MPI Parallelization

MPI is a world-standard for large-scale parallel computing, and is supported by every major academic computer batch system. It allows for parallelization across multiple nodes, and also provides tools for gathering the results from different CPUs together. It not only allows you to add more CPU power to a problem, but can also be used to add:

memory (by distributing a large memory-bound problem over multiple nodes)
I/O (by allowing multiple network connections between data senders/receivers)

The recommended simplest way of running parallel analysis is to use the "MPIDataSource" pattern. This allows you to write code as if it was running only on one processor and store small per-event information (numbers and small arrays) as well as "end of run" summary data. This data can optionally be saved to a small HDF5 file, which can be copied, for example, to a laptop computer for analysis with any software that can read that format.
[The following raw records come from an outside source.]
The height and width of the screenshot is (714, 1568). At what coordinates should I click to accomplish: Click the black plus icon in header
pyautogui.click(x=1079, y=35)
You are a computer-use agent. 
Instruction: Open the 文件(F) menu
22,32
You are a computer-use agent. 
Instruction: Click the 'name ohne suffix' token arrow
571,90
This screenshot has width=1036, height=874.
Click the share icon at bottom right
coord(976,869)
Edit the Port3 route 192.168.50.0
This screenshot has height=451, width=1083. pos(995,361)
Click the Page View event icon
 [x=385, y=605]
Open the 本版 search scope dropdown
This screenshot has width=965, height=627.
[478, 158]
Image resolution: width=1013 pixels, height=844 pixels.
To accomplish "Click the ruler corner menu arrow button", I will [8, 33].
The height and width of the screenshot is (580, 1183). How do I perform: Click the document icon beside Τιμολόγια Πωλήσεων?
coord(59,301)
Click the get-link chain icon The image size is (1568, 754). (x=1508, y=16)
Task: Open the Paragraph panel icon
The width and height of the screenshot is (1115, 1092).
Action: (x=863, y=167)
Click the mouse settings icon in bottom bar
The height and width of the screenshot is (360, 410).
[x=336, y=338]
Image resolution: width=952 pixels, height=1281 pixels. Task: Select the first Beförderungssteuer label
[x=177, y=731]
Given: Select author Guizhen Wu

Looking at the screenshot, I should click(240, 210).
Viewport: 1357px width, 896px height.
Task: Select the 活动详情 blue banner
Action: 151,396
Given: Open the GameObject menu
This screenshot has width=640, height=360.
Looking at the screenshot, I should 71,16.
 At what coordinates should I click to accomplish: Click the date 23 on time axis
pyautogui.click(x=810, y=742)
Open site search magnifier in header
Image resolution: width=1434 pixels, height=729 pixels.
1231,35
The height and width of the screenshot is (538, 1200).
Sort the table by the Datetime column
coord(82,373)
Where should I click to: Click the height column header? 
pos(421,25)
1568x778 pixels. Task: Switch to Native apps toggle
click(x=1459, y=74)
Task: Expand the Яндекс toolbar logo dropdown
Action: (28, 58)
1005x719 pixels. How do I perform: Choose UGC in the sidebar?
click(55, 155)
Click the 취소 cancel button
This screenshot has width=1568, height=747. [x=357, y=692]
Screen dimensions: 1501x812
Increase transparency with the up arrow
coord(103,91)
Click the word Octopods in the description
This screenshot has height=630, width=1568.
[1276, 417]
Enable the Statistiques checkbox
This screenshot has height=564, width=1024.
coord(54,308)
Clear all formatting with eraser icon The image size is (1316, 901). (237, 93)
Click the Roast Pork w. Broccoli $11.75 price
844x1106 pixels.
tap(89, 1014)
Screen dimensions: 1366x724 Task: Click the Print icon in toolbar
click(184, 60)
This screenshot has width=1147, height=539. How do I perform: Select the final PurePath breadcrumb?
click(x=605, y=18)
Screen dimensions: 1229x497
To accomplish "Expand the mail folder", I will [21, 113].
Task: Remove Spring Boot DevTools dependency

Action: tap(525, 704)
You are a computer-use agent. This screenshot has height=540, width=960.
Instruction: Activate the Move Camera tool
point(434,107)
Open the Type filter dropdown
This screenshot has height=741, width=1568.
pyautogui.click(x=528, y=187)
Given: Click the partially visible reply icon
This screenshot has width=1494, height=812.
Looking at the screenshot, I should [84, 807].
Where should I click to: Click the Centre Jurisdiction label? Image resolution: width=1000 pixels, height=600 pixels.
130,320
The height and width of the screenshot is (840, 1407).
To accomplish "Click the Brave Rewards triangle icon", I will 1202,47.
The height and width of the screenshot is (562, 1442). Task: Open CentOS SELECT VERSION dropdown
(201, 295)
This script can be found in /reg/g/psdm/tutorials/examplePython/mpiDataSource.py

from psana import *

dsource = MPIDataSource('exp=xpptut15:run=54:smd')
cspaddet = Detector('cspad')
smldata = dsource.small_data('run54.h5',gather_interval=100)

partial_run_sum = None
for nevt,evt in enumerate(dsource.events()):
   calib = cspaddet.calib(evt)
   if calib is None: continue
   cspad_sum = calib.sum()      # number
   cspad_roi = calib[0][0][3:5] # array
   if partial_run_sum is None:
      partial_run_sum = cspad_roi
   else:
      partial_run_sum += cspad_roi

   # save per-event data
   smldata.event(cspad_sum=cspad_sum,cspad_roi=cspad_roi)

   if nevt>3: break

# get "summary" data
run_sum = smldata.sum(partial_run_sum)
# save HDF5 file, including summary data
smldata.save(run_sum=run_sum)

Run the script on 2 cores with this command:

mpirun -n 2 python mpiDataSource.py

In addition to running offline, these parallel scripts can be run in real time while the data is being taken and can complete within a few minutes of the end of the run (you can see how to submit MPI psana-python batch jobs here). Note that this interface does not currently work with the shared-memory analysis mode.

It is important to emphasize that this code is optimized for producing SMALL HDF5 files. For example, it will not run quickly if you save large images for every event. This may also cause the machines to run out of memory.